Richard Kelly, argumentista e realizador do muito amado
DONNIE DARKO (2001) e do muito detestado
SOUTHLAND TALES (2006), tem uma predilecção pelo apocalíptico. Tal como nesses filmes, este
A CAIXA é sincero, sinistro e inevitavelmente ambicioso, uma obra séria que insiste sempre na sua seriedade mesmo quando arrisca precipitar-se no absurdo. E à semelhança desses anteriores títulos, Kelly recorre a um particular género (nesta caso, o terror/suspense) para dissertar acerca da condição humana (ou condicionamento), entre um emaranhado de alusões culturais e cenários de catástrofe eminente. Para o cineasta, o "fim" nunca está próximo. O "fim" é uma realidade presente.
As semelhanças entre estes três filmes são marcantes e sugerem que ou Kelly está empenhado no desenvolvimento de uma visão labiríntica do mundo enquanto veículo para a abordagem de pertinentes questões filosóficas ou, em contrapartida, preso a um contra-relógio de impasse criativo.

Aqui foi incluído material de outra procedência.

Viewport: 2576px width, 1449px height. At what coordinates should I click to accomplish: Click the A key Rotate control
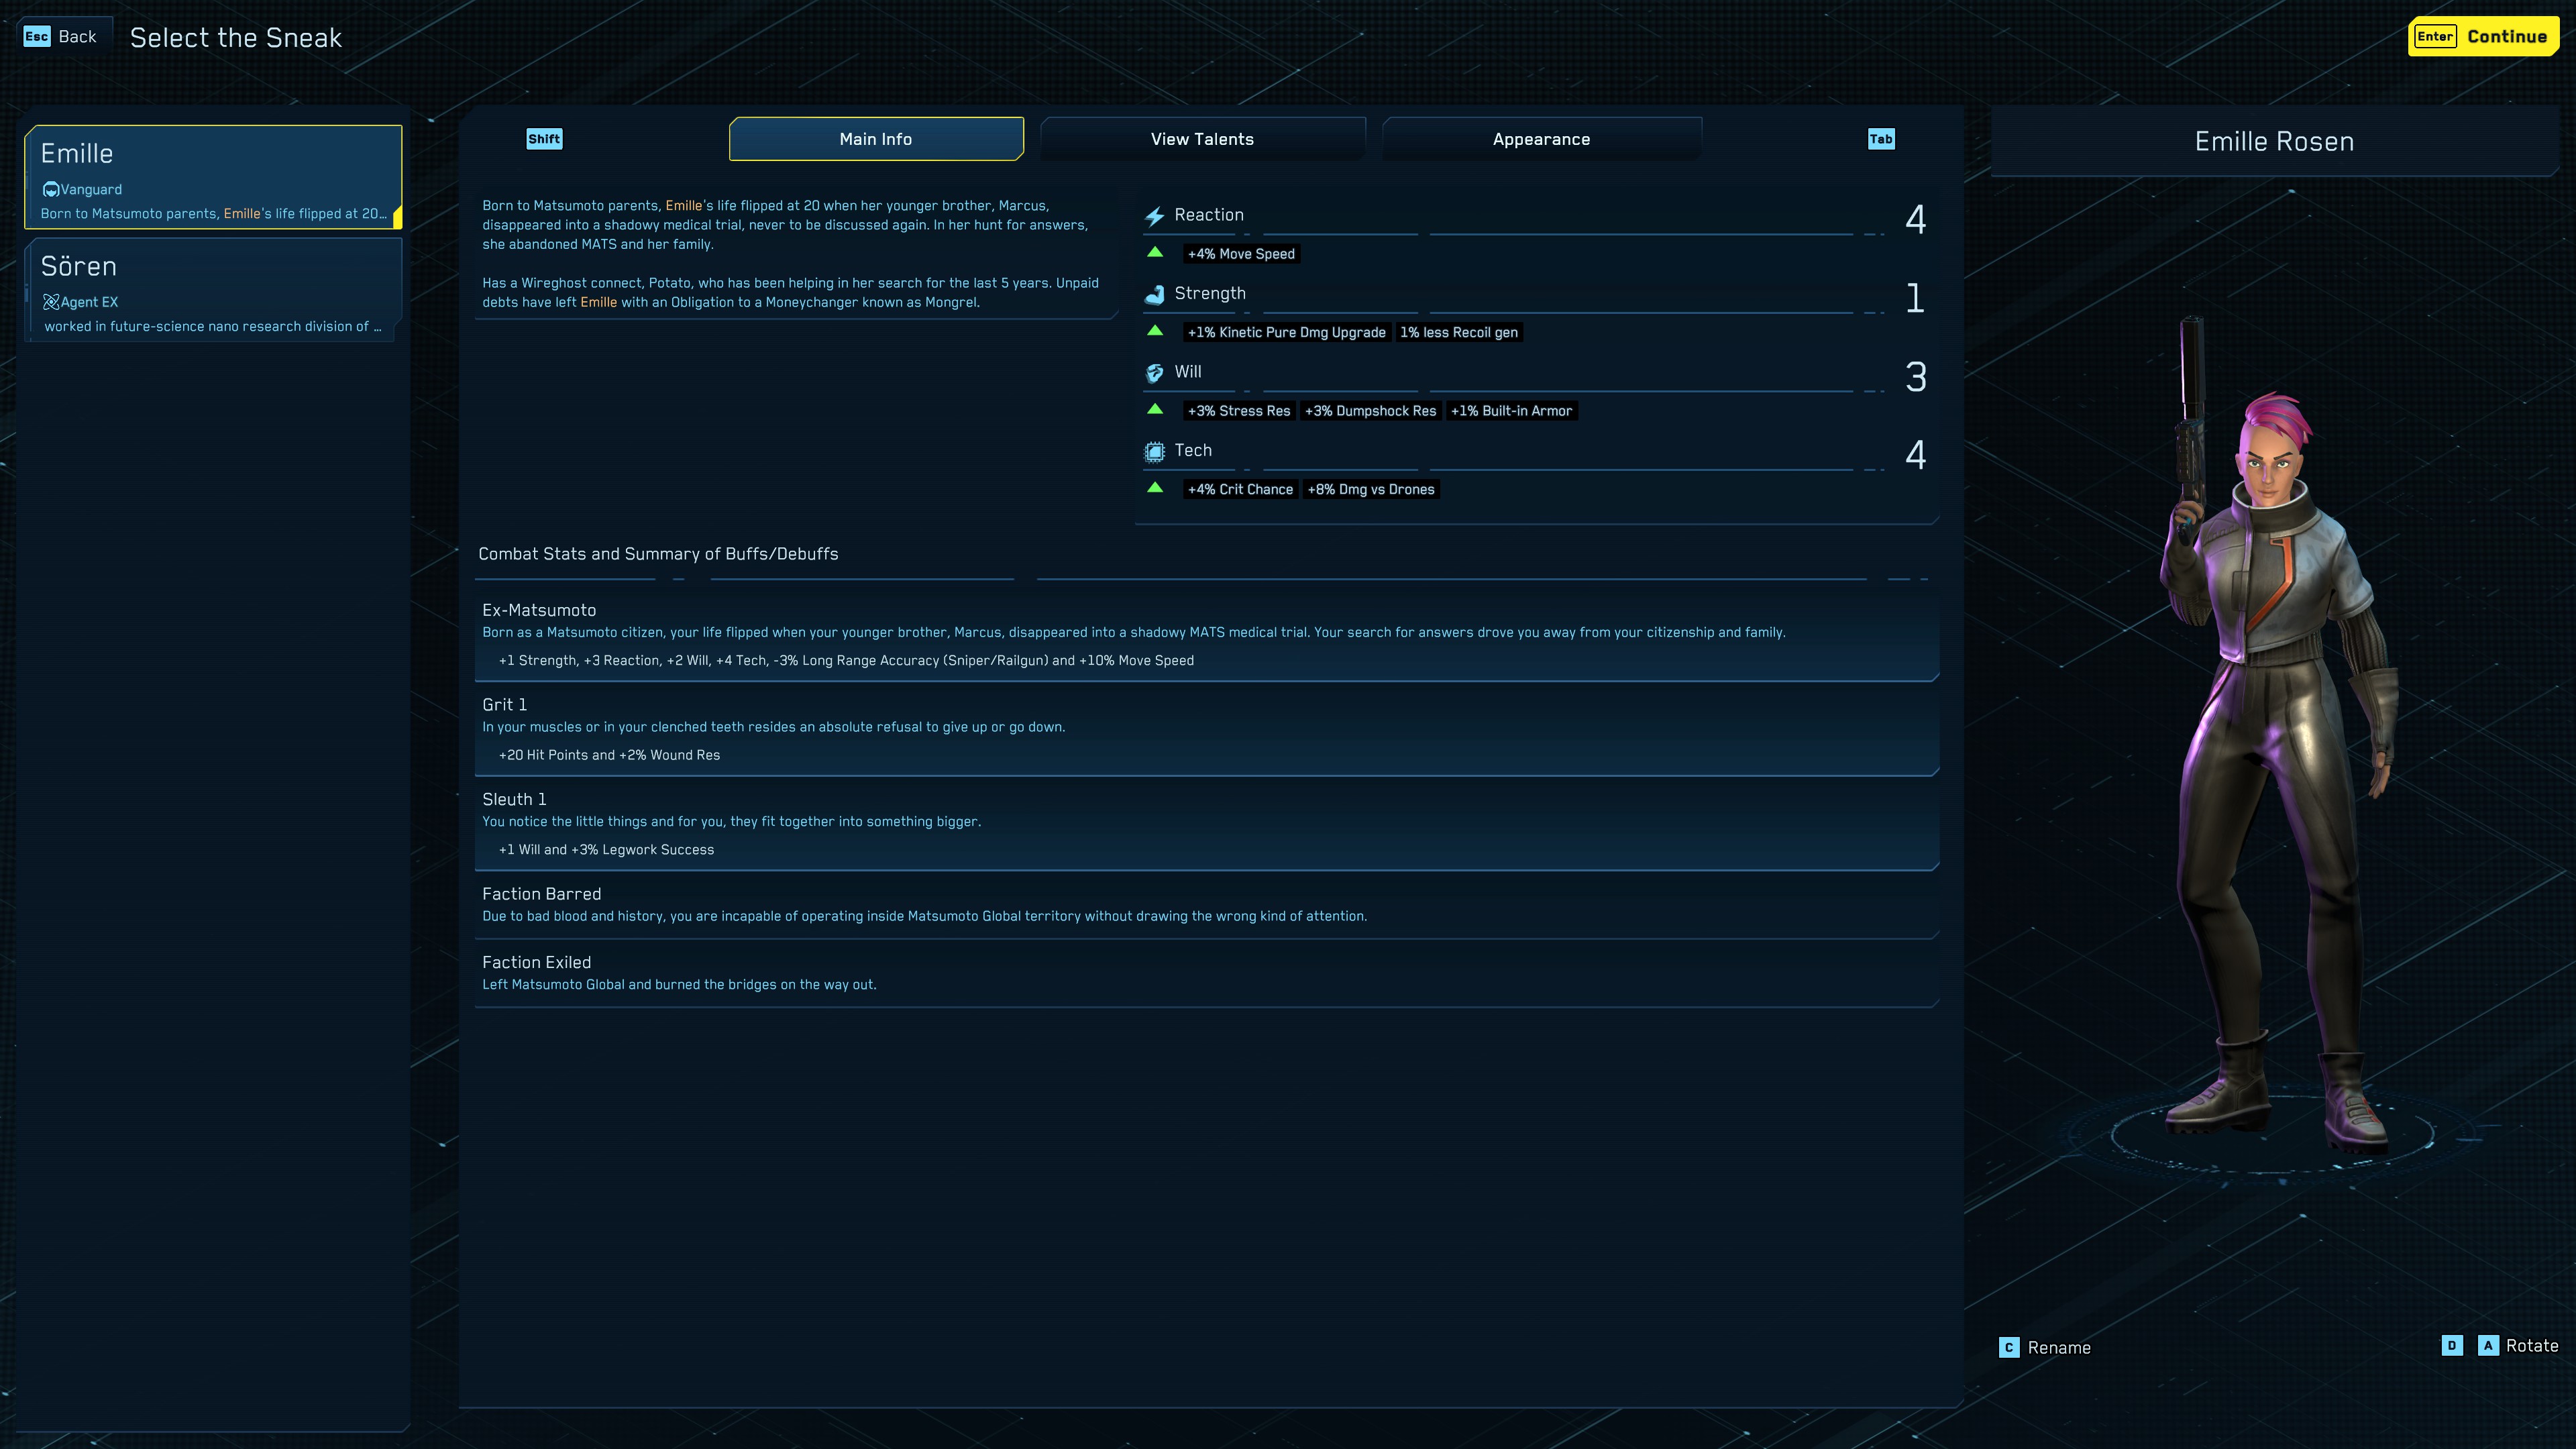[2488, 1346]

"Navegando" nesta incerteza estão, também, os protagonistas de A CAIXA. Norma e Arthur Lewis (Cameron Diaz e James Marsden), são um casal da classe média, aparentemente feliz e próspero, residente num agradável subúrbio da Virginia, nos anos 70, com o seu filho Walter (Sam Oz Stone). No entanto, Norma, professora num liceu particular, e Arthur, engenheiro da NASA que aspira ser promovido a astronauta, vivem acima das suas possibilidades económicas e morais. Apesar do carro desportivo de última gama estacionado na garagem, Norma depara-se com o inesperado cancelamento da bolsa de estudos do filho e Arthur é surpreendido pela notícia de que a sua promoção foi rejeitada. Não admira, portanto, que ambos ponderem, com imenso interesse, a oferta de um milhão de dólares que lhes bate, literalmente, à porta.
Mas esta recompensa surge com uma áspera condição: assim que for pressionado o botão vermelho numa pequena caixa de madeira, alguém no mundo e completamente desconhecido para os Lewis tem de morrer, tal como lhes é assegurado pelo portador da oferta, Arlington Steward (Frank Langella), um homem de modos refinados e cara terrivelmente desfigurada. Com apenas 24 horas para chegarem a uma decisão final, o passo fulcral é dado por Norma. Ou seja, o botão é pressionado...

Revelar mais pormenores do argumento constituirá uma ameaça ao desfruto de A CAIXA por parte de quem ainda não o visualizou. Porque o filme, apesar da potencial absurdidade da sua narrativa, é surpreendentemente fluído e inspirado, sem um único momento morto de grande registo e capaz de prender o espectador até aos últimos
frames. Os predominantes castanhos da fotografia recordam-nos películas dos anos 70, a banda sonora é arrepiante, a montagem descortina circunstâncias e locais de uma forma que invejaria o próprio Stanley Kubrick quando este filmou
SHINING (1980). E as interpretações não saem envergonhadas, com o "renascido" Frank Langella apropriadamente intimidador na figura de um peculiar anjo da morte e Cameron Diaz a dar razão aos que acreditam que a actriz deveria explorar, mais e melhor, o seu lado "negro".
A principal conclusão de A CAIXA (porque da sua história é bem possível que não se tire muitas, depende imenso dos gostos de cada um) é a de que Richard Kelly assume-se como um cineasta detentor de visão incomparável no actual panorama norte-americano, mas que precisa, urgentemente, de encontrar um argumentista parceiro capaz de limar e esclarecer as suas ideias. Com tantos apontamentos visuais de qualidade, é pena que o realizador os extravie num manto de assuntos dispersos, aprisionando o seu talento numa "caixa" por ele mesmo concebida.